__Instruction__: Please show every line in the rows below that contains the word "Open".
** START Input **
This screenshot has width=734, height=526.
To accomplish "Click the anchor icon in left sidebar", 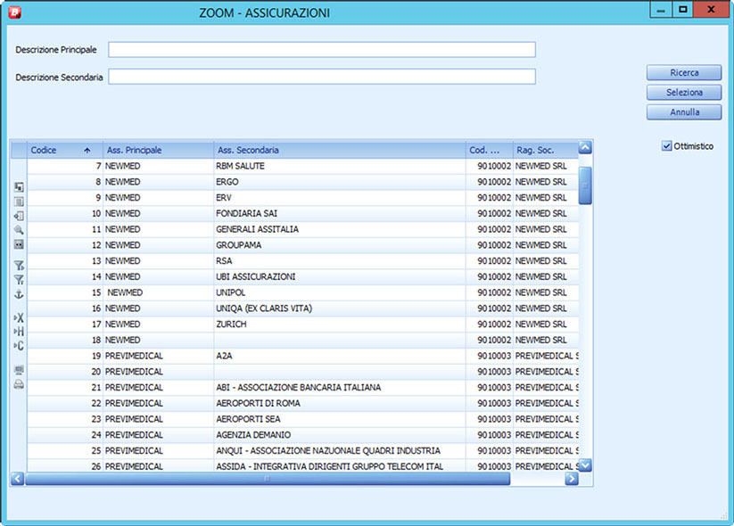I will 19,294.
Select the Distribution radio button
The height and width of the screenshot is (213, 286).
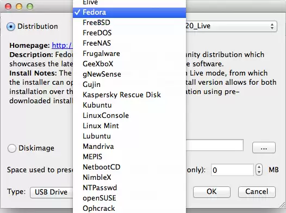tap(11, 27)
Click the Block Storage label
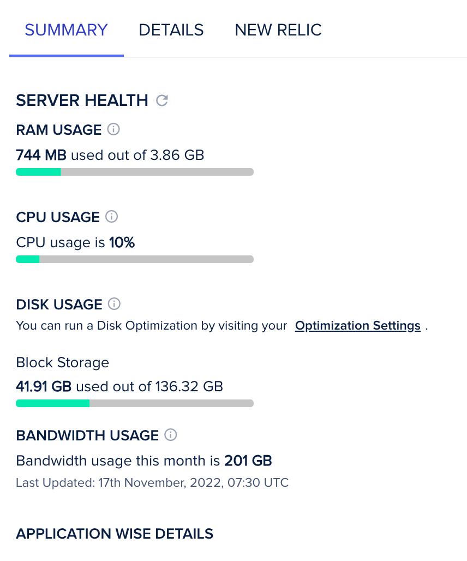 click(62, 362)
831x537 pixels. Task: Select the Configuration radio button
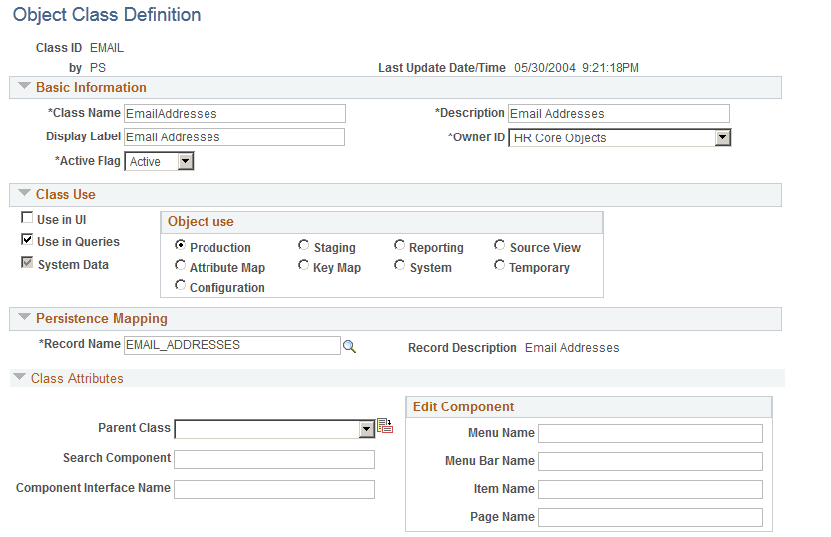click(181, 285)
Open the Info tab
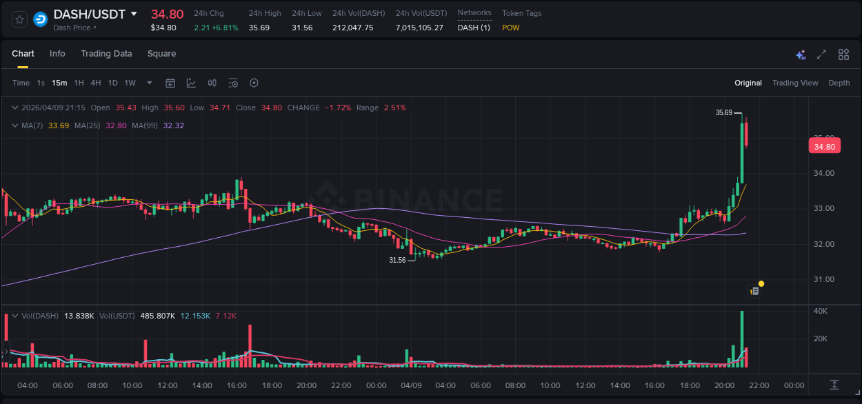The width and height of the screenshot is (862, 404). pos(57,54)
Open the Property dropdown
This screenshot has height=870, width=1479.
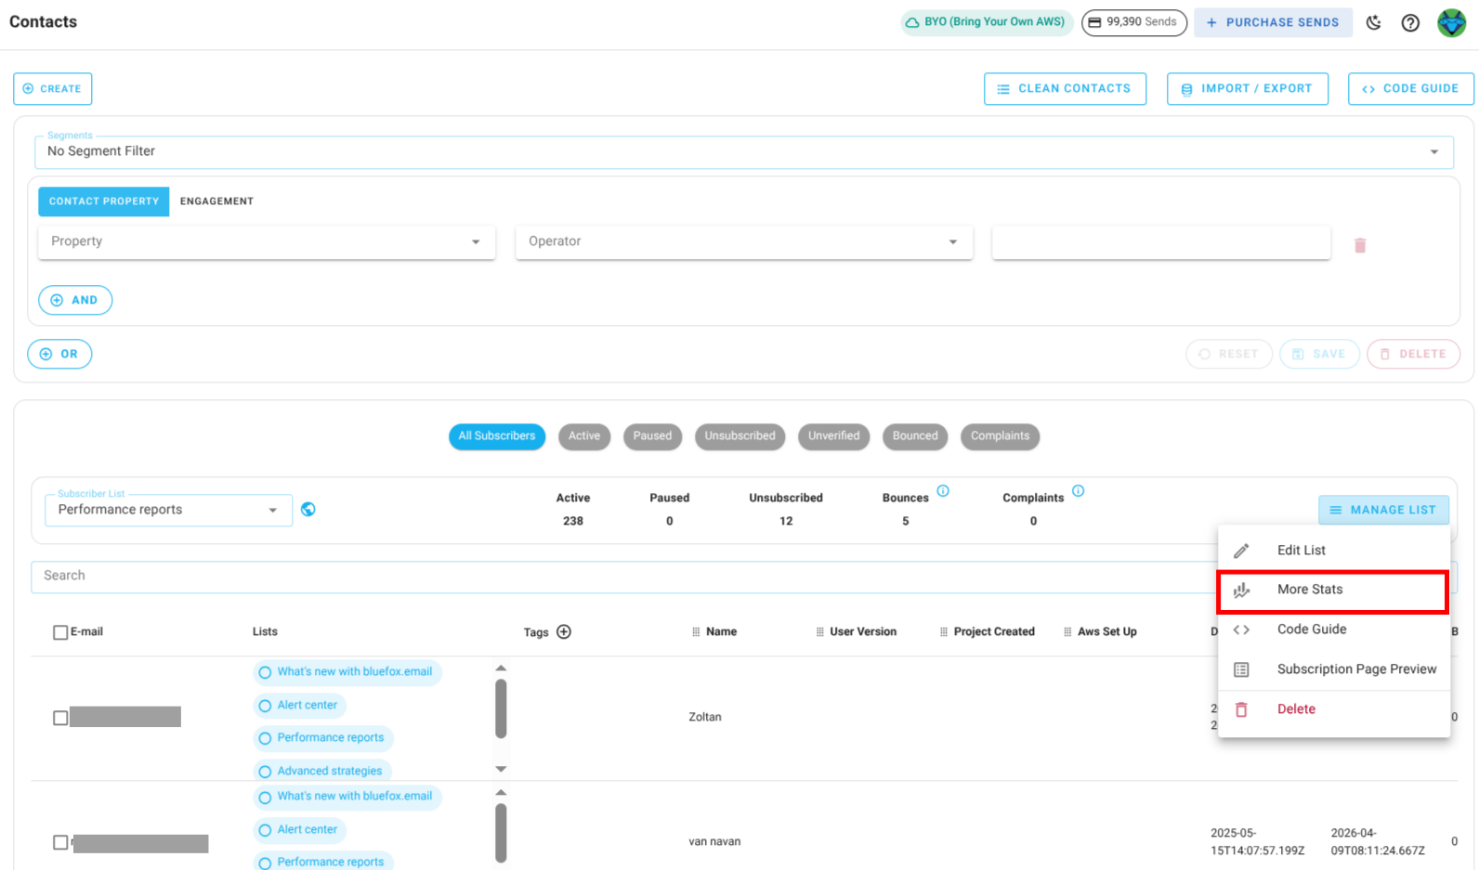266,241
** END Input **
__Answer to the exercise__:
Open the Info tab
Open the Property dropdown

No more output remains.